Kim Criswell (chant)
WDR Funkhausorchester, Wayne Marshall (direction)


K. Criswell, W. Marshall


Kim Criswell : un nom familier pour tous ceux qui collectionnaient naguère les albums EMI dirigés par le regretté John McGlinn, précieuse série de classiques du répertoire de Broadway, tous interprétés avec un scrupule véritablement musicologique par une équipe de jeunes talents soigneusement choisis. Kim Criswell y faisait alors découvrir une voix toujours typée, qui mélangeait en fonction des besoins une possible émission de véritable soprano lyrique avec une franche gouaille à la limite (mais toujours cantonnée soigneusement et très minutieusement à cette limite) du populaire et du jazzy. Un cocktail particulier, judicieusement explosif.


Aujourd’hui la dame, originaire de Chattanooga/Tennessee, s’est installée à Londres, et du haut de sa jeune soixantaine, elle est devenue une sorte d’institution. Difficile de distribuer un musical haut de gamme sans elle, difficile aussi de se passer de sa précieuse collaboration dès qu’un orchestre symphonique tente pour un soir l’expérience du cross-over. Juste avant cette petite tournée avec Wayne Marshall, Criswell vient de chanter un programme Bernstein similaire avec... le Concertgebouw d’Amsterdam ! L’onctueuse phalange hollandaise a dû bien s’amuser à se laisser entraîner au swing et à l’éclate en compagnie d’un coach aussi énergiquement drôle !

■ Liste
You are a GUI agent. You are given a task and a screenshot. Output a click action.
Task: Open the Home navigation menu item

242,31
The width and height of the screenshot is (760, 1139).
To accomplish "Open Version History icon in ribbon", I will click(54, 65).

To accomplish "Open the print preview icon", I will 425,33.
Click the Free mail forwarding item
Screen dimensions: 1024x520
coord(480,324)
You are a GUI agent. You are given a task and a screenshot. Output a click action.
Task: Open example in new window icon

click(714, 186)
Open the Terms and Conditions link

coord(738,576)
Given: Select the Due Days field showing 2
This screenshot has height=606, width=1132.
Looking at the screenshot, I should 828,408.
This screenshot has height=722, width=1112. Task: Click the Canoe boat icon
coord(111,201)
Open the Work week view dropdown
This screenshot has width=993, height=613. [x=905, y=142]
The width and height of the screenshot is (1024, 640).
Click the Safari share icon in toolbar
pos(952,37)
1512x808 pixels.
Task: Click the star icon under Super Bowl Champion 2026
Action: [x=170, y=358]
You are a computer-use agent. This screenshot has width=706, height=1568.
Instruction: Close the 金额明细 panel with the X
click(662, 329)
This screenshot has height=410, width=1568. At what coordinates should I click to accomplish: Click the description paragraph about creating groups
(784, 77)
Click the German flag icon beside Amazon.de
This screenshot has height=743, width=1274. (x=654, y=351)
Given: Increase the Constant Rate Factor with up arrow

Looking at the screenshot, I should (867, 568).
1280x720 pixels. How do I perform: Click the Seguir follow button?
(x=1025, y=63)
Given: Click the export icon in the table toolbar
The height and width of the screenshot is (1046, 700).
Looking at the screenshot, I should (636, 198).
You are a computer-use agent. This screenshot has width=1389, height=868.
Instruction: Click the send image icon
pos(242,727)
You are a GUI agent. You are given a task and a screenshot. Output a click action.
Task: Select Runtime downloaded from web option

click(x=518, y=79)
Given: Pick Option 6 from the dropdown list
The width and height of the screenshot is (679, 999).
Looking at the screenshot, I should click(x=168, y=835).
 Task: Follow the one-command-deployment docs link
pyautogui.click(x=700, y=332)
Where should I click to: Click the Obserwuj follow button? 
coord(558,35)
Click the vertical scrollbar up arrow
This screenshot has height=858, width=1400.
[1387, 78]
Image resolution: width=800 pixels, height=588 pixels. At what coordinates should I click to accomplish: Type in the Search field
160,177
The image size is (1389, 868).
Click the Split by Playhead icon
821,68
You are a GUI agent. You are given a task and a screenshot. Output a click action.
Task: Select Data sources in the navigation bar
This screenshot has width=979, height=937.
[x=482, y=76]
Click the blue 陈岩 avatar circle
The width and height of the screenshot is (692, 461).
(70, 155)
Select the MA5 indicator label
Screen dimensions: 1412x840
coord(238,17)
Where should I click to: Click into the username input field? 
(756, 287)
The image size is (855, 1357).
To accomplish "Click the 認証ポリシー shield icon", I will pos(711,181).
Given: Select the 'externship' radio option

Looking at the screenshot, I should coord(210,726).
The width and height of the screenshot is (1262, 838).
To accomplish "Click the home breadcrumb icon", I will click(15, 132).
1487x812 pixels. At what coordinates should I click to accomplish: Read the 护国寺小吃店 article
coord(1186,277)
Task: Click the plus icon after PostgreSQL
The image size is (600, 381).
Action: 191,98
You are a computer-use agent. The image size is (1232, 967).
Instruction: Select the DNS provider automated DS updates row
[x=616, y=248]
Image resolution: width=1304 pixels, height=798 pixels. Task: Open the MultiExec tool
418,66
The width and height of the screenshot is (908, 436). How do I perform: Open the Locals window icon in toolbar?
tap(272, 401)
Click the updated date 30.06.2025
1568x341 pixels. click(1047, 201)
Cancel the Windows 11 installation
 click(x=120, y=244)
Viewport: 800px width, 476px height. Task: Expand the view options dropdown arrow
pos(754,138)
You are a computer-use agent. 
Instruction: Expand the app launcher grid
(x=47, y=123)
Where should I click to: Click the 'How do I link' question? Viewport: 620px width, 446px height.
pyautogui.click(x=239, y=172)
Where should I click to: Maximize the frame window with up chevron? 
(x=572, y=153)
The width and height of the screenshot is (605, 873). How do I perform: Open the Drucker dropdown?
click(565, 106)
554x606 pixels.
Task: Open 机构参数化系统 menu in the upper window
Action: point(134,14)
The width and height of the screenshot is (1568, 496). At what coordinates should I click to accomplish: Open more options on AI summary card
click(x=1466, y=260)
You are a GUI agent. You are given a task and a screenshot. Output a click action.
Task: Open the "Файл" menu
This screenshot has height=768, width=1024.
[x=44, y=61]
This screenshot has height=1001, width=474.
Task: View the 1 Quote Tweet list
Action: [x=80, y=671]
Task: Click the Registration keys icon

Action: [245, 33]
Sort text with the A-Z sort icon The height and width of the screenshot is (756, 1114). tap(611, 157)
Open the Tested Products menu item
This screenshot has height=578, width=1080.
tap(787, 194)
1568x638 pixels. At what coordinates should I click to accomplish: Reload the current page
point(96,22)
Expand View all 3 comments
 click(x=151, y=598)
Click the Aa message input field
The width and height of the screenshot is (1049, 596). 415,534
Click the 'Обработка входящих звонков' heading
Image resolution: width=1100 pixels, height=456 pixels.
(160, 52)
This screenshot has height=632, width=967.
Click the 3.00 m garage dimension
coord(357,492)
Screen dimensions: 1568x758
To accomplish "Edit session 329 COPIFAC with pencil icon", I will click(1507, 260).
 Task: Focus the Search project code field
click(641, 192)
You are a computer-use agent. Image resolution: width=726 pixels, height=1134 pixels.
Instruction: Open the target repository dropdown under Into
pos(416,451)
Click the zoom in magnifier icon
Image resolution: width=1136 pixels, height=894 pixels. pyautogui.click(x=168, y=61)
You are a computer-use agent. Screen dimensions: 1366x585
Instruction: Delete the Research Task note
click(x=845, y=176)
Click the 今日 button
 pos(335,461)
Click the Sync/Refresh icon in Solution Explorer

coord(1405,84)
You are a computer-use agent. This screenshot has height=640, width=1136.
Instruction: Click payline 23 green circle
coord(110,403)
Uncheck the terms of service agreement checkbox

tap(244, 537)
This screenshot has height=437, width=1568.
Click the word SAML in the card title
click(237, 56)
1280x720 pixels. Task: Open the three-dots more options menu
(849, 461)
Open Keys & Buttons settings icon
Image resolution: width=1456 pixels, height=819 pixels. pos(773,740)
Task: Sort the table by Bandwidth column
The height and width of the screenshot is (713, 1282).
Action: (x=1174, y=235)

■ Consignes
[1] Recopiez le passage du texte cité qui va de « WDR Funkhausorchester, Wayne » jusqu'à « particulier, judicieusement explosif. » inclus.
[2] Traduisez en anglais, s'il vous plaît, cette phrase du texte cité : « Aujourd’hui la dame, originaire de Chattanooga/Tennessee, s’est installée à Londres, et du haut de sa jeune soixantaine, elle est devenue une sorte d’institution. »
Les entrées ne servent à rien ici.

■ Réponses
[1]
WDR Funkhausorchester, Wayne Marshall (direction)


K. Criswell, W. Marshall


Kim Criswell : un nom familier pour tous ceux qui collectionnaient naguère les albums EMI dirigés par le regretté John McGlinn, précieuse série de classiques du répertoire de Broadway, tous interprétés avec un scrupule véritablement musicologique par une équipe de jeunes talents soigneusement choisis. Kim Criswell y faisait alors découvrir une voix toujours typée, qui mélangeait en fonction des besoins une possible émission de véritable soprano lyrique avec une franche gouaille à la limite (mais toujours cantonnée soigneusement et très minutieusement à cette limite) du populaire et du jazzy. Un cocktail particulier, judicieusement explosif.

[2] Today the lady, a native of Chattanooga, Tennessee, has settled in London, and from the height of her youthful sixties, she has become something of an institution.